Task - Set down the line that contains "Toggle pin on 项目管理 panel" and every line after it to the end of the entries, exactly as they stand and nothing more.

╭─ Material for the task

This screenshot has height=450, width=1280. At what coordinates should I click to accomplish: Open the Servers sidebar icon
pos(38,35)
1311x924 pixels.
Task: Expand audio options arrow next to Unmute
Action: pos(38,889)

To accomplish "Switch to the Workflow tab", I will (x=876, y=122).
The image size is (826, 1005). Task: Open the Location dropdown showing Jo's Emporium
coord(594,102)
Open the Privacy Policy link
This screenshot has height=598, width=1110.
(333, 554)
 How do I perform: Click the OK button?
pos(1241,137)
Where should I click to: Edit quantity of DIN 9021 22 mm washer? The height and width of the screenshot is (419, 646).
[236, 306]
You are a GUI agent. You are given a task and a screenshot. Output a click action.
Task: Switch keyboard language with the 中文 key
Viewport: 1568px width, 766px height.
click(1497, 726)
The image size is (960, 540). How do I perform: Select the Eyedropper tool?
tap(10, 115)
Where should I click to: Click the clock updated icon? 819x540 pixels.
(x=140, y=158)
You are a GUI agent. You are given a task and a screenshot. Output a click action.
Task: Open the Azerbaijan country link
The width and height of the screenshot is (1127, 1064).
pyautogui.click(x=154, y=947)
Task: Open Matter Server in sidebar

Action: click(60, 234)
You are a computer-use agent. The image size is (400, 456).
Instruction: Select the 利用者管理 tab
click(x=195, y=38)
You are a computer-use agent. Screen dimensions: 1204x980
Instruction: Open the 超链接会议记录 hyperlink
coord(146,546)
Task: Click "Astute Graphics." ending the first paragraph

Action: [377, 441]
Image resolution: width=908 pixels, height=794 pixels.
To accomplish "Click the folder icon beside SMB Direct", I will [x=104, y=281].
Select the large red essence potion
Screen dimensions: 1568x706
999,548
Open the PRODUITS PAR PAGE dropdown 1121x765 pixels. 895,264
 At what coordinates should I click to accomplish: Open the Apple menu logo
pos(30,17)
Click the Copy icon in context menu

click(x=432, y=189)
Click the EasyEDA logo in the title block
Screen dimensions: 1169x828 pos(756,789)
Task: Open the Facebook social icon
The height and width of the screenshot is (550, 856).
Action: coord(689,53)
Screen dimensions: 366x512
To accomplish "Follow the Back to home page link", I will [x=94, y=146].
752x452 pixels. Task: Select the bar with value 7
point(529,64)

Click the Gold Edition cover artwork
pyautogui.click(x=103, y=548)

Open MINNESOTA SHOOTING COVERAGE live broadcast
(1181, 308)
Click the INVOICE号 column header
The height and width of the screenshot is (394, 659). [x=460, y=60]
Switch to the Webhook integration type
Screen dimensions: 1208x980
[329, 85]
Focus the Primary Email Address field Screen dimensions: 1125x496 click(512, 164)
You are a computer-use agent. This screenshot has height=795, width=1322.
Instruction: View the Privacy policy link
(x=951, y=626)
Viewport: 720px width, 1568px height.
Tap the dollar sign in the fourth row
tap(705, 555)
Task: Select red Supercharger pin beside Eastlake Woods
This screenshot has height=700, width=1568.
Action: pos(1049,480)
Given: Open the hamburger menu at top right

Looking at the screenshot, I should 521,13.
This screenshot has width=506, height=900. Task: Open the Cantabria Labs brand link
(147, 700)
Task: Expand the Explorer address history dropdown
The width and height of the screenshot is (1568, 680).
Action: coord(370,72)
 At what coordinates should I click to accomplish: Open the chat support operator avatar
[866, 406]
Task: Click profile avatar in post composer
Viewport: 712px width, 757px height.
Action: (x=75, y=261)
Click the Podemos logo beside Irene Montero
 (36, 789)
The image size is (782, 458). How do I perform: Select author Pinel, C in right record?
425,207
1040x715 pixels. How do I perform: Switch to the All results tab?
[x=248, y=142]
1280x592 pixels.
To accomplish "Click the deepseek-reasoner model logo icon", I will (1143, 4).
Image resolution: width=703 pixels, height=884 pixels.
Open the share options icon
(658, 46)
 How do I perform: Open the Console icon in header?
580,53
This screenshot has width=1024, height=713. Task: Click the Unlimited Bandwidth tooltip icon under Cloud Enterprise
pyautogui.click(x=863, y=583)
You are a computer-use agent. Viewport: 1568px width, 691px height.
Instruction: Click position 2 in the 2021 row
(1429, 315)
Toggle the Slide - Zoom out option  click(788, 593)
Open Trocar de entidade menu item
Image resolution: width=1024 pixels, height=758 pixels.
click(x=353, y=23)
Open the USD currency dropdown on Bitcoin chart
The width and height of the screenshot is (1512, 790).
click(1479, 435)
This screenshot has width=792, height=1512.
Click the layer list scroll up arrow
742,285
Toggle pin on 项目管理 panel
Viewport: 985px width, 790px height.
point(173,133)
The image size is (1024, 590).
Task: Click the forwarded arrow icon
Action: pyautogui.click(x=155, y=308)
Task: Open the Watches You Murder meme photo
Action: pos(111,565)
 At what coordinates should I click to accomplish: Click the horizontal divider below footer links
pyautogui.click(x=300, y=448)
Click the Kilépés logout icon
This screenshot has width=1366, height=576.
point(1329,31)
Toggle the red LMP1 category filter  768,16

╰─

Task answer -
Toggle pin on 项目管理 panel
Viewport: 985px width, 790px height.
point(173,133)
The image size is (1024, 590).
Task: Click the forwarded arrow icon
Action: pyautogui.click(x=155, y=308)
Task: Open the Watches You Murder meme photo
Action: pos(111,565)
 At what coordinates should I click to accomplish: Click the horizontal divider below footer links
pyautogui.click(x=300, y=448)
Click the Kilépés logout icon
This screenshot has width=1366, height=576.
point(1329,31)
Toggle the red LMP1 category filter  768,16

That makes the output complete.